# Pensacola Beach Pier. Marker 22W



## PompChaser315 (Feb 18, 2011)

Kind of a weird question, but does anyone know approximately how far 22W is from the beach?


----------



## ST1300rider (Apr 27, 2017)

From the pier to the marker? 1.5 to the beach ball water tower.



https://myescambia.com/docs/default-source/sharepoint-public-safety/pensacola-beach-walkovers-access.pdf


----------



## PompChaser315 (Feb 18, 2011)

ST1300rider said:


> From the pier to the marker? 1.5 to the beach ball water tower.
> 
> 
> 
> https://myescambia.com/docs/default-source/sharepoint-public-safety/pensacola-beach-walkovers-access.pdf


No. The 22W marker ON the pier to the beach.


----------



## H2OMARK (Oct 2, 2007)

231 yards, 2 feet and 9 inches. We once had a pier rat on here tell us how he threw a 24 ounce egg sinker and ring a coffee can with it practicing for his shot at that boat that comes within 300 yards of the pier since they have the whole gulf to fish in. J/K.....well maybe not.


----------



## jack2 (Mar 19, 2010)

PompChaser315 said:


> Kind of a weird question, but does anyone know approximately how far 22W is from the beach?


why?
jack


----------



## PompChaser315 (Feb 18, 2011)

jack2 said:


> why?
> jack


Got a bet going with a buddy of mine


----------



## jack2 (Mar 19, 2010)

1 human step = about 2-2.5 feet.
jack


----------



## jwilson1978 (Mar 23, 2021)

PompChaser315 said:


> Got a bet going with a buddy of mine


use a range finder so there is a agreement on correct distance


----------



## kanaka (Oct 3, 2007)

(Provided material):
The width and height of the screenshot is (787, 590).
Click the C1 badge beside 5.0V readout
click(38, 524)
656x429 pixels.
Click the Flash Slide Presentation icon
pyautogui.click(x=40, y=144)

(The exercise):
Carry on the forum thread about the Pensacola Beach Pier marker from the point where it stops.

(Task result):
Is thats the number for the supports its 347.36' to where the water meets the beach depending on tide.


----------



## PompChaser315 (Feb 18, 2011)

kanaka said:


> Is thats the number for the supports its 347.36' to where the water meets the beach depending on tide.


Thanks man. How did you come to that conclusion?


----------



## kanaka (Oct 3, 2007)

Google Earth tools and a WAG on what the number meant.

I could be a support or two off is there's some hidden on the sand side.

Lemme get you the distance between supports.

ETA Seems to be 31.5' between supports but whenever I zoomed in to place start/end points, things were moving around and placement wasn't consistent.


----------



## PompChaser315 (Feb 18, 2011)

kanaka said:


> Google Earth tools and a WAG on what the number meant.
> 
> I could be a support or two off is there's some hidden on the sand side.
> 
> ...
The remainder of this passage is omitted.